Applying this purpose to Medtronic’s second challenge basis, the Federal Circuit found that the testing performed on the prototype was sufficient to show that the claimed invention worked for its intended purpose. The Court found that the testing relied on by the Board, while admittedly “more qualitative than quantitative,” was sufficient to enable the inventors to confirm that the prototype would work for its intended purpose.
Finally, Medtronic argued that the evidence of actual reduction to practice was insufficiently corroborated. The Federal Circuit agreed that inventor testimony may serve as evidence of reduction to practice but must be corroborated by independent evidence. However, the Court explained that corroborating evidence may be circumstantial and need not identify every individual aspect of reduction to practice. The evidence simply needs to be sufficient to support the credibility of the inventors’ story. Here, the Court found sufficient corroboration in the testimony offered by a former research and development technician and by the former Vice President of Regulatory and Clinical Affairs in support of the inventors’ testimony, along with documentary evidence such as reports and invoices showing purchases for prototypes consistent with the claimed invention.

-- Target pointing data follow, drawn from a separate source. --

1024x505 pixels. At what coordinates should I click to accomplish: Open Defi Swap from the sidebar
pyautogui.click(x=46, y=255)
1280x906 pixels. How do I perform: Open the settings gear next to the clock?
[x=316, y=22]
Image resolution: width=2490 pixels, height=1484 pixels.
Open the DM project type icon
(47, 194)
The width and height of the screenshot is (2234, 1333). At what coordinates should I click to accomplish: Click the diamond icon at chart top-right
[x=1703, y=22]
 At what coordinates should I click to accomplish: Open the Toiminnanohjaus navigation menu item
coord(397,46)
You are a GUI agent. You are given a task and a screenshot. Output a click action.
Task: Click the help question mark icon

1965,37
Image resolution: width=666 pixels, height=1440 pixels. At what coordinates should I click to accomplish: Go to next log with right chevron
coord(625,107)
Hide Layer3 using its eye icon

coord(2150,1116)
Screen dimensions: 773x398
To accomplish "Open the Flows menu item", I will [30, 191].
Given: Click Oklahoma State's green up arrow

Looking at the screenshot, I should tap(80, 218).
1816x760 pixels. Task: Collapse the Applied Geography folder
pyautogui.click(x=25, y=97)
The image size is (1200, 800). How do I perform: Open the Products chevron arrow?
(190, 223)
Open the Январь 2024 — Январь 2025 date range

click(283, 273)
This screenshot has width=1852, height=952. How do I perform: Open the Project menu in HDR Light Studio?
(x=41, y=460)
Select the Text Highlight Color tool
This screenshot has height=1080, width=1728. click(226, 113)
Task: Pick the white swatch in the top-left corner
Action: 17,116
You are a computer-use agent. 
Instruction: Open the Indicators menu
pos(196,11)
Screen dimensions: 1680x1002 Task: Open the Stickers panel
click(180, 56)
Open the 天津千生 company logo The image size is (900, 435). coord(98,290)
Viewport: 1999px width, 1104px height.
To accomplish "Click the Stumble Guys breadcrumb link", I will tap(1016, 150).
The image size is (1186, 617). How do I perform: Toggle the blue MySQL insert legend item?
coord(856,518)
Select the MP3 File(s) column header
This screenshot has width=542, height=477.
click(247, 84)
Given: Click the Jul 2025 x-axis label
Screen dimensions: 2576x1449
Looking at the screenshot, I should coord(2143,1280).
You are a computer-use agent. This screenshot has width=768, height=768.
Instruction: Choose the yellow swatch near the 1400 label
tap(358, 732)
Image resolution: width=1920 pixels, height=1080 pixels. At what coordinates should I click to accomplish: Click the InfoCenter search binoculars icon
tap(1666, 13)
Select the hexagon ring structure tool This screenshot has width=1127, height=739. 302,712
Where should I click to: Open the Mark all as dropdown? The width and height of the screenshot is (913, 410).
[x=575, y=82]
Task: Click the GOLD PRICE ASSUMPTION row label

Judge Dyk dissented based on the issue of corroboration. Judge Dyk was not convinced that actual reduction to practice was proven or that the inventors’ testimony was sufficiently corroborated. He found the non-inventor testimony insufficient in terms of corroboration, as it was directed to prototypes developed in early 2005 while the inventor testimony referenced prototypes developed in April and July 2005. He also criticized the evidentiary value of documents relating to the purchasing of parts: “This may corroborate assembly of prototypes but hardly corroborates testing, let alone successful testing by the critical date.”